While we know that change and transition are regular occurrences throughout the life of an MDT, we also know that an individual’s response to change is varied and contextual. Change is both tactical and emotional. In this issue, we will explore both components and provide strategies and resources to add to your toolbox. The strategies we share cater to the experience of the Team Facilitator, given their unique role of supporting the MDT as a whole, and the many moving parts that lead to successful outcomes for children. However, everyone can benefit from greater awareness of change and a deeper understanding of your default response to it.
Let’s start with some important definitions. Change refers to the external shift that takes place in a situation and can be initiated by us or imposed upon us by external sources. Transition refers to the internal process that we go through to make change our own – as individuals and as teams. For example, a common change we see on MDTs is team member turnover and the introduction of a new team member. The arrival of the new team member is change, while the process it takes for the team to onboard, adopt, and integrate the new team member is the transition.

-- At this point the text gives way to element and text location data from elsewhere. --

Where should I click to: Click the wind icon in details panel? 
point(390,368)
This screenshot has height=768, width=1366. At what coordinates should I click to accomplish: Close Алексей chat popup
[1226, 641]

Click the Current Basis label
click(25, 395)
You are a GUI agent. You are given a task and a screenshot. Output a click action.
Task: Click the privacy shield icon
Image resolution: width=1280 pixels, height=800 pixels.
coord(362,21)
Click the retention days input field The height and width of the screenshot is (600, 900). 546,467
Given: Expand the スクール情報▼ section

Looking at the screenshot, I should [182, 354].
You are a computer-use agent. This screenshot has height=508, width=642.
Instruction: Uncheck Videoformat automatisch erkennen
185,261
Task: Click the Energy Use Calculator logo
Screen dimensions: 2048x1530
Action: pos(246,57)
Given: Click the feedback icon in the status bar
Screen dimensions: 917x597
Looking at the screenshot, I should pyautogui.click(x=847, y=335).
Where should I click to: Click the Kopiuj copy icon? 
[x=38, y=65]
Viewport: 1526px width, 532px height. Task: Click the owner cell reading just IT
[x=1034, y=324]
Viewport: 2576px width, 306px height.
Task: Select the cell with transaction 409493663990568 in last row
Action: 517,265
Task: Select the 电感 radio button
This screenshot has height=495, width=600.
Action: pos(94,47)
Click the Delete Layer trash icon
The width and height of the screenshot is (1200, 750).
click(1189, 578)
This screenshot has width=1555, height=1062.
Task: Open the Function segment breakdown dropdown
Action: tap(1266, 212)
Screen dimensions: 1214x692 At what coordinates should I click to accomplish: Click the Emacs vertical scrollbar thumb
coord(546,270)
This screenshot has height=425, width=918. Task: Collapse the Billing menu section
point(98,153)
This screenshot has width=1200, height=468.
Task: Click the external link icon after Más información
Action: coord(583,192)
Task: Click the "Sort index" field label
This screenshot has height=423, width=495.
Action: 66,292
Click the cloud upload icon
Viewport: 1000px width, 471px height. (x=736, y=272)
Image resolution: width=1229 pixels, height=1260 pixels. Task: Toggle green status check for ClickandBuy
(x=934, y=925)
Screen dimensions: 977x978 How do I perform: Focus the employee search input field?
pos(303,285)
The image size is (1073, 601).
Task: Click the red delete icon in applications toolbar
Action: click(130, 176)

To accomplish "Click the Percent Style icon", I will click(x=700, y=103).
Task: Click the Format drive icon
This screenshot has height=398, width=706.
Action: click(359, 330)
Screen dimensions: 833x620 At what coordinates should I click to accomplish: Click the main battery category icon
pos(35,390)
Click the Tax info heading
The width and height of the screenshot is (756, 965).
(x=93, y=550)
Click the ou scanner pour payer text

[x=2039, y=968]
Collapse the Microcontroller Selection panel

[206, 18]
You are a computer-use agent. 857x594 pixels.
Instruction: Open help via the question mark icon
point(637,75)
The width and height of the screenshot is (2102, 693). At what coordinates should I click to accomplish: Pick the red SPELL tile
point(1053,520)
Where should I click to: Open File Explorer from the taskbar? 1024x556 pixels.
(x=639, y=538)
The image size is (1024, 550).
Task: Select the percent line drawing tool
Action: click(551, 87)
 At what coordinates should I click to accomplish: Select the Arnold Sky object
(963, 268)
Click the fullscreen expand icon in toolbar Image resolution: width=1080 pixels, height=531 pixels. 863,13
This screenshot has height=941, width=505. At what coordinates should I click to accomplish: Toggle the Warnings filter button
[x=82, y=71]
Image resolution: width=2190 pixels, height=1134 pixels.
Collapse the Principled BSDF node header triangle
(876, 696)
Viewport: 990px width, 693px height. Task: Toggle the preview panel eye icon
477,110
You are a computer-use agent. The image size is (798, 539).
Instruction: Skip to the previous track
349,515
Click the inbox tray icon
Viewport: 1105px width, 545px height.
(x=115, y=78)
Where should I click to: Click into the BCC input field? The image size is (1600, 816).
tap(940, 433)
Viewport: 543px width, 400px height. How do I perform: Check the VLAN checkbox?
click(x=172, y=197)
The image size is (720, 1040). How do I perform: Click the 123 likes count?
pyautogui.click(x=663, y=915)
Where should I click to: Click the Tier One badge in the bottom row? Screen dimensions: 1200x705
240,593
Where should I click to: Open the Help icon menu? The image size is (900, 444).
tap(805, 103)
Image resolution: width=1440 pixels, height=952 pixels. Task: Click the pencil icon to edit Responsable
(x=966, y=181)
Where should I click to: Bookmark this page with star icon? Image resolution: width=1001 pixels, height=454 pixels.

Many of you reading this are seeking tactical strategies to address external shifts. Tactical strategies give us a sense of control, they help us feel like we can manage change. However, we are going to start with the emotional side of the work – the transition process –because your initial response to the word change was likely an emotional one. Remember the words opportunity, resistance, innovation, and exhaustion that we spoke of earlier? Our beliefs, feelings, influences, past experiences, and mindset are all wrapped up in the emotional side of change and transition.
William Bridges is an author, speaker and organizational consultant who created the Bridges Transition Model that has been used for more than 30 years to help teams and organizations understand and effectively manage transitions. This model introduces three overlapping phases, defined as endings, neutral zone and new beginnings. It reminds us that it is just as important to honor endings as it is to celebrate the new beginning.